In [2]:
import os
from dotenv import load_dotenv
load_dotenv()

True

In [3]:
import os
from typing import Iterator, MutableSequence, Optional, Sequence, Tuple

import google.cloud.documentai_v1 as docai
from tabulate import tabulate

PROJECT_ID = os.getenv("PROJECT_ID", "")
API_LOCATION = os.getenv("API_LOCATION", "")


os.environ['GOOGLE_APPLICATION_CREDENTIALS'] = './docextraction-440803-2193a2f4556f.json'
assert PROJECT_ID, "PROJECT_ID is undefined"
assert API_LOCATION in ("us", "eu"), "API_LOCATION is incorrect"


In [4]:

# Test processors
document_ocr_display_name = "document-ocr"
form_parser_display_name = "form-parser"


In [5]:

test_processor_display_names_and_types = (
    (document_ocr_display_name, "OCR_PROCESSOR"),
    (form_parser_display_name, "FORM_PARSER_PROCESSOR"),
)


In [6]:

def get_client() -> docai.DocumentProcessorServiceClient:
    client_options = {"api_endpoint": f"{API_LOCATION}-documentai.googleapis.com"}
    return docai.DocumentProcessorServiceClient(client_options=client_options)


In [7]:

def get_parent(client: docai.DocumentProcessorServiceClient) -> str:
    return client.common_location_path(PROJECT_ID, API_LOCATION)


In [8]:
def fetch_processor_types() -> MutableSequence[docai.ProcessorType]:
    client, parent = get_client_and_parent()
    response = client.fetch_processor_types(parent=parent)

    return response.processor_types

def print_processor_types(processor_types: Sequence[docai.ProcessorType]):
    def sort_key(pt):
        return (not pt.allow_creation, pt.category, pt.type_)

    sorted_processor_types = sorted(processor_types, key=sort_key)
    data = processor_type_tabular_data(sorted_processor_types)
    headers = next(data)
    colalign = next(data)

    print(tabulate(data, headers, tablefmt="pretty", colalign=colalign))
    print(f"→ Processor types: {len(sorted_processor_types)}")

def processor_type_tabular_data(
    processor_types: Sequence[docai.ProcessorType],
) -> Iterator[Tuple[str, str, str, str]]:
    def locations(pt):
        return ", ".join(sorted(loc.location_id for loc in pt.available_locations))

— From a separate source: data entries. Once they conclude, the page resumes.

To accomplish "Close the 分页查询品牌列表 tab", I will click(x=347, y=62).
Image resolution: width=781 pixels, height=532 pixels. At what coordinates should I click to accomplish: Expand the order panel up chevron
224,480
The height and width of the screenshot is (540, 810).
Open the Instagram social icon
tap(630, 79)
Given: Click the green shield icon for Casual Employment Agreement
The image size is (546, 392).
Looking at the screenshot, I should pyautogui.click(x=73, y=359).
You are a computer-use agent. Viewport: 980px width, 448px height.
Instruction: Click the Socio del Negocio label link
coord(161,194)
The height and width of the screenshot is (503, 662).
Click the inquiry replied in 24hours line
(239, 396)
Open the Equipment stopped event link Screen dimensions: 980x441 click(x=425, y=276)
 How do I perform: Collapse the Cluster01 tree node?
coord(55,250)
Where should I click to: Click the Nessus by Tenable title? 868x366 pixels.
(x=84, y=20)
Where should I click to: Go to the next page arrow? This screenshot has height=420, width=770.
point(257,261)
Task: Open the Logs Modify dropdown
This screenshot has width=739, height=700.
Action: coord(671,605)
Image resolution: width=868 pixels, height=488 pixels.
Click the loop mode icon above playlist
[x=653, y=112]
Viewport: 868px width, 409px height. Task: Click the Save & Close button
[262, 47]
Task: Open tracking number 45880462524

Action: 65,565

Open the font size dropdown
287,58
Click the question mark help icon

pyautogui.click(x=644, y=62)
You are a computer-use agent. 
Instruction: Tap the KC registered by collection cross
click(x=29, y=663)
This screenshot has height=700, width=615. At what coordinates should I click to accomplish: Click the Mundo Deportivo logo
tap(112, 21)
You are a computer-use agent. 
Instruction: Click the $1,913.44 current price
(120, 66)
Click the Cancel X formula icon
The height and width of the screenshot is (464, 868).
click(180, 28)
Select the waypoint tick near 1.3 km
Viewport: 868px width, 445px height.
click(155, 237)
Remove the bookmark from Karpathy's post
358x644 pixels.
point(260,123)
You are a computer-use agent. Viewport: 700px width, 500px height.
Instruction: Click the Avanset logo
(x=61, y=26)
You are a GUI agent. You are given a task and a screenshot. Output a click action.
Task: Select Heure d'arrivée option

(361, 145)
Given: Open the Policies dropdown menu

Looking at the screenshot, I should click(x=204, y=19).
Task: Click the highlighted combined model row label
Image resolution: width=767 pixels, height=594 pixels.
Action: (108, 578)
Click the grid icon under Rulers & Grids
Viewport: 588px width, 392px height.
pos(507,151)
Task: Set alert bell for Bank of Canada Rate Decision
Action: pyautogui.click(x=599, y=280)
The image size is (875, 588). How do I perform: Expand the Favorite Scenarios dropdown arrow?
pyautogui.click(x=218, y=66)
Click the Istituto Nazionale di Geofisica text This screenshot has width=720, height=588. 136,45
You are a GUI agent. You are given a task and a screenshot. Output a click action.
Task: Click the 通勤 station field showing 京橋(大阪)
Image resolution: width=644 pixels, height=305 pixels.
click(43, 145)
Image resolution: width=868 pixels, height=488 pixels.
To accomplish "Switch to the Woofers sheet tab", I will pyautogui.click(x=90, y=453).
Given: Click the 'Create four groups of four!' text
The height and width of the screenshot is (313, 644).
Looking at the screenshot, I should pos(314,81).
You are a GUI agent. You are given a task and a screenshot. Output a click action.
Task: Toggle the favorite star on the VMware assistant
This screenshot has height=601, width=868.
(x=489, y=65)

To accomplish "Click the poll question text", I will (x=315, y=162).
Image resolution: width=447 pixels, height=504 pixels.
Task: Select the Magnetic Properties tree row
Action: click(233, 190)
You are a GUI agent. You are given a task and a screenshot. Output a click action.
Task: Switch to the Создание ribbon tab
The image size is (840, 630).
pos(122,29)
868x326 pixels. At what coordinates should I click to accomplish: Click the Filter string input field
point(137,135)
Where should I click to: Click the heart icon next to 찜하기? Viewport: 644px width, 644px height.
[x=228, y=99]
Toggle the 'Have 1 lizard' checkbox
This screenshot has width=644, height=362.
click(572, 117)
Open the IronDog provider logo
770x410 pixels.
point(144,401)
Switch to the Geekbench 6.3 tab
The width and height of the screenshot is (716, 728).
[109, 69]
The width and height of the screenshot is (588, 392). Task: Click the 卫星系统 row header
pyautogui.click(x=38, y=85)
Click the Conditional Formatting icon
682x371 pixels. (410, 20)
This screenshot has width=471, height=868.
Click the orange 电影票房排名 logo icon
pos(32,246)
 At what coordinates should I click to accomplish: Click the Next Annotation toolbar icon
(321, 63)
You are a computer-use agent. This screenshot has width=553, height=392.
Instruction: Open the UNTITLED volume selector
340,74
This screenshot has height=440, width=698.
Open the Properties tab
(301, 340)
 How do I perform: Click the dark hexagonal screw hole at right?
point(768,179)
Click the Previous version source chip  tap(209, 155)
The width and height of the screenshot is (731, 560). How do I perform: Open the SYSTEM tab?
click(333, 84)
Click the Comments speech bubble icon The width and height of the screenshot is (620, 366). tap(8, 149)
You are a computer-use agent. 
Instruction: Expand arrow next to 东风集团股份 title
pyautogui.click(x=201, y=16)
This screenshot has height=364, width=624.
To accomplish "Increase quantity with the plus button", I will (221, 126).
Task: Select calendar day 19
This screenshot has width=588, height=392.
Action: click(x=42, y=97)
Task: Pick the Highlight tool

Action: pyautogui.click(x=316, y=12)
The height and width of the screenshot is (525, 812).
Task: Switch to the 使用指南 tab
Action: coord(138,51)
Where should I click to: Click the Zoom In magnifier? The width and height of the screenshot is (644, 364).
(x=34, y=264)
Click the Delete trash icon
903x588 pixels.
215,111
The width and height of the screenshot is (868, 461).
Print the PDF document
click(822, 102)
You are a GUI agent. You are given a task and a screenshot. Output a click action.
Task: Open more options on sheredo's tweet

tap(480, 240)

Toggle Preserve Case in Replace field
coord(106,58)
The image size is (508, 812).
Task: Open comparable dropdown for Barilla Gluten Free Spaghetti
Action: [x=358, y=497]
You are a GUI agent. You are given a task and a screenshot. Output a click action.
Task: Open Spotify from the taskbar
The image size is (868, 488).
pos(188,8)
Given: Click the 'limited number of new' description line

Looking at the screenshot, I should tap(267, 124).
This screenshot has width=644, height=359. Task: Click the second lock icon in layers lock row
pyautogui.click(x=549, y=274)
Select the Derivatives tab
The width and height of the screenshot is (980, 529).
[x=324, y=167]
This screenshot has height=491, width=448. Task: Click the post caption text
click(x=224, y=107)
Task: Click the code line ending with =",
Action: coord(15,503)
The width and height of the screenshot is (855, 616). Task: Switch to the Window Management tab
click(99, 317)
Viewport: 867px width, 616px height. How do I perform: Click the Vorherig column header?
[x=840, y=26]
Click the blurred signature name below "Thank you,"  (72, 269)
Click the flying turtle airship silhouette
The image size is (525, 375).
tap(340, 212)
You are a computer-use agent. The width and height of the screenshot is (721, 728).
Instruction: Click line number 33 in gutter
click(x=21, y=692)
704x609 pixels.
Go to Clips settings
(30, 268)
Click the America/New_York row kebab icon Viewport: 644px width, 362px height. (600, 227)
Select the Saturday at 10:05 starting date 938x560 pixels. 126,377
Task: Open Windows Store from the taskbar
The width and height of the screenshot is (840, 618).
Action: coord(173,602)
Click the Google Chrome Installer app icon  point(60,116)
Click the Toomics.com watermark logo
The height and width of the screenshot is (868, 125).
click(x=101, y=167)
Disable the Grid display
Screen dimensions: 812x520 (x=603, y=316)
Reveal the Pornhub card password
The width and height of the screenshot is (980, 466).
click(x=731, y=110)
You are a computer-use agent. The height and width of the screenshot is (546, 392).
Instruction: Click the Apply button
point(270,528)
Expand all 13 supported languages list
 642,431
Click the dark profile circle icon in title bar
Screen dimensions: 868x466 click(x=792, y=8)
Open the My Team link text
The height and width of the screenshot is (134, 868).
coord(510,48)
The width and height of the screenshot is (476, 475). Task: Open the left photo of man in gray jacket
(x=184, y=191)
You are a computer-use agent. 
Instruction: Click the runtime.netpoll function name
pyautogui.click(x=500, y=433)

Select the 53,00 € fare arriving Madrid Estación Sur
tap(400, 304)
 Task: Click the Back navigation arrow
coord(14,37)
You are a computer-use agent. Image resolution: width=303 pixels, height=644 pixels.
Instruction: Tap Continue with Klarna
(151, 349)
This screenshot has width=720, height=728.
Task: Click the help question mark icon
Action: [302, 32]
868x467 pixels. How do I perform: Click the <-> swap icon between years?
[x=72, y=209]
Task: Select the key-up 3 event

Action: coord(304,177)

    yield ("type", "category", "allow_creation", "locations")
    yield ("left", "left", "left", "left")
    if not processor_types:
        yield ("-", "-", "-", "-")
        return
    for pt in processor_types:
        yield (pt.type_, pt.category, f"{pt.allow_creation}", locations(pt))
        
def get_client_and_parent() -> Tuple[docai.DocumentProcessorServiceClient, str]:
    client = get_client()
    parent = get_parent(client)
    return client, parent
    

In [9]:
processor_types = fetch_processor_types()
print_processor_types(processor_types)

+--------------------------------------+-------------+----------------+-----------------------------------------------------------------------------------------------------------------+
| type                                 | category    | allow_creation | locations                                                                                                       |
+--------------------------------------+-------------+----------------+-----------------------------------------------------------------------------------------------------------------+
| CUSTOM_CLASSIFICATION_PROCESSOR      | CUSTOM      | True           | asia-south1, asia-southeast1, australia-southeast1, eu, europe-west2, europe-west3, northamerica-northeast1, us |
| CUSTOM_EXTRACTION_PROCESSOR          | CUSTOM      | True           | asia-south1, asia-southeast1, australia-southeast1, eu, europe-west2, europe-west3, northamerica-northeast1, us |
| CUSTOM_SPLITTING_PROCESSOR           | CUSTOM      | True           

In [10]:
def create_processor(display_name: str, type: str) -> docai.Processor:
    client, parent = get_client_and_parent()
    processor = docai.Processor(display_name=display_name, type_=type)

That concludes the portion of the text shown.